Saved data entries
* * * * * * * * *

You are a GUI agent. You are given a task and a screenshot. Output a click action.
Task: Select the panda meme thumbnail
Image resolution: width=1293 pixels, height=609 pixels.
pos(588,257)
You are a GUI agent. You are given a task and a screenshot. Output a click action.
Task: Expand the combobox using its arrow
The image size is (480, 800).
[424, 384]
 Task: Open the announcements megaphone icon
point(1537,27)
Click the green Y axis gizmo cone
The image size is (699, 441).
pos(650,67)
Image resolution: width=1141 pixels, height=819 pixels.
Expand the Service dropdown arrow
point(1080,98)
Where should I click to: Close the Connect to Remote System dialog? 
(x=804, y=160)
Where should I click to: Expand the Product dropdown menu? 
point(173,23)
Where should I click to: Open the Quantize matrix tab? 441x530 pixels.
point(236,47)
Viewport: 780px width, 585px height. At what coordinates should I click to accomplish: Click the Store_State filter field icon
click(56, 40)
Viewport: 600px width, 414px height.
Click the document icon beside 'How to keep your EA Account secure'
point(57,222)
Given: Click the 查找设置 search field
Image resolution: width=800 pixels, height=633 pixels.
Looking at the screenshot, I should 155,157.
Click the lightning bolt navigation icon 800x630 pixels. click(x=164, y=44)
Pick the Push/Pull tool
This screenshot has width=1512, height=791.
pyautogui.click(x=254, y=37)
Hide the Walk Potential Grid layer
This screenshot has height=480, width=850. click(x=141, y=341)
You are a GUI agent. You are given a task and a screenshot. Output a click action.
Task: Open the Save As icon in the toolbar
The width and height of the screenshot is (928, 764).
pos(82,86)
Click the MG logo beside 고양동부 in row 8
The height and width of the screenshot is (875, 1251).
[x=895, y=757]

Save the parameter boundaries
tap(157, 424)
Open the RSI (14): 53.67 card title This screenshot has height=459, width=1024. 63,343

* * * * * * * * *

Aim of the exercise:
Copy every line that appears above, with each word kept as it is.

Exercise solution:
You are a GUI agent. You are given a task and a screenshot. Output a click action.
Task: Select the panda meme thumbnail
Image resolution: width=1293 pixels, height=609 pixels.
pos(588,257)
You are a GUI agent. You are given a task and a screenshot. Output a click action.
Task: Expand the combobox using its arrow
The image size is (480, 800).
[424, 384]
 Task: Open the announcements megaphone icon
point(1537,27)
Click the green Y axis gizmo cone
The image size is (699, 441).
pos(650,67)
Image resolution: width=1141 pixels, height=819 pixels.
Expand the Service dropdown arrow
point(1080,98)
Where should I click to: Close the Connect to Remote System dialog? 
(x=804, y=160)
Where should I click to: Expand the Product dropdown menu? 
point(173,23)
Where should I click to: Open the Quantize matrix tab? 441x530 pixels.
point(236,47)
Viewport: 780px width, 585px height. At what coordinates should I click to accomplish: Click the Store_State filter field icon
click(56, 40)
Viewport: 600px width, 414px height.
Click the document icon beside 'How to keep your EA Account secure'
point(57,222)
Given: Click the 查找设置 search field
Image resolution: width=800 pixels, height=633 pixels.
Looking at the screenshot, I should 155,157.
Click the lightning bolt navigation icon 800x630 pixels. click(x=164, y=44)
Pick the Push/Pull tool
This screenshot has width=1512, height=791.
pyautogui.click(x=254, y=37)
Hide the Walk Potential Grid layer
This screenshot has height=480, width=850. click(x=141, y=341)
You are a GUI agent. You are given a task and a screenshot. Output a click action.
Task: Open the Save As icon in the toolbar
The width and height of the screenshot is (928, 764).
pos(82,86)
Click the MG logo beside 고양동부 in row 8
The height and width of the screenshot is (875, 1251).
[x=895, y=757]

Save the parameter boundaries
tap(157, 424)
Open the RSI (14): 53.67 card title This screenshot has height=459, width=1024. 63,343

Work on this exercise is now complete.